## [WHAT TO DO]
Run through the data and copy out every line that mentions the word "agent".

## [DATA]
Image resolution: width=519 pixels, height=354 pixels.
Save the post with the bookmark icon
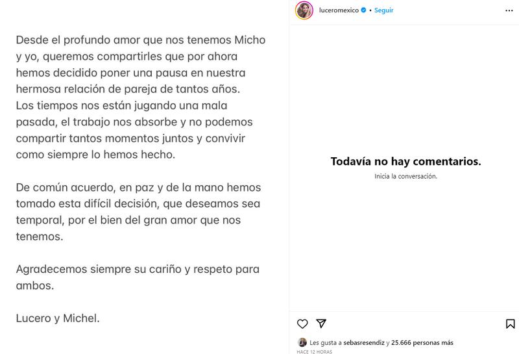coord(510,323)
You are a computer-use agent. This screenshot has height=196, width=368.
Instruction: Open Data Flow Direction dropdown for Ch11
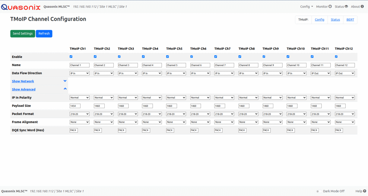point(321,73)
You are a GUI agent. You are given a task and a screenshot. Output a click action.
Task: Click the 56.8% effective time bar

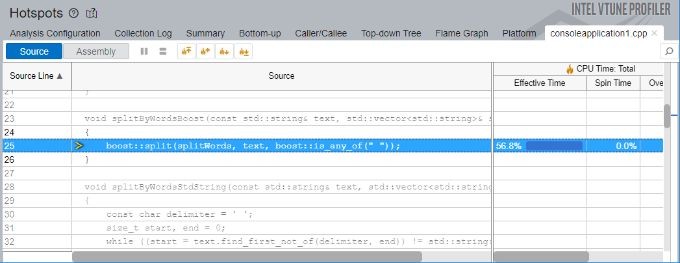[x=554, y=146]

* * *

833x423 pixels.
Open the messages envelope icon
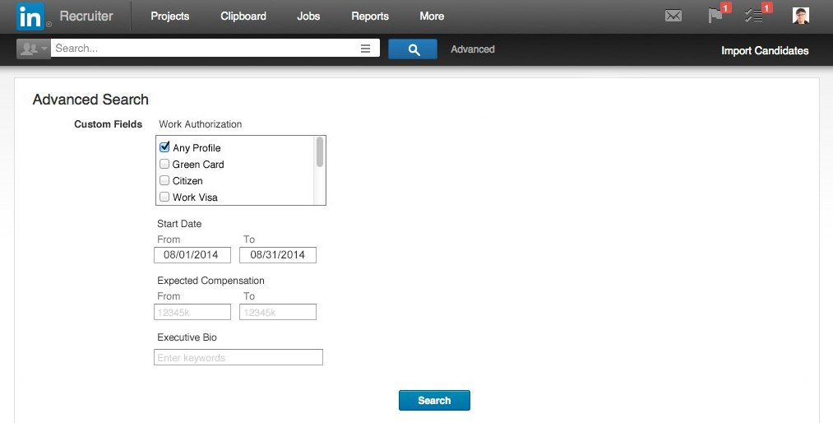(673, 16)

## [REPLY TO THE TASK]
You are a computer-use agent. This screenshot has height=196, width=368.
You are a GUI agent. You are given a task and a screenshot. Output a click action.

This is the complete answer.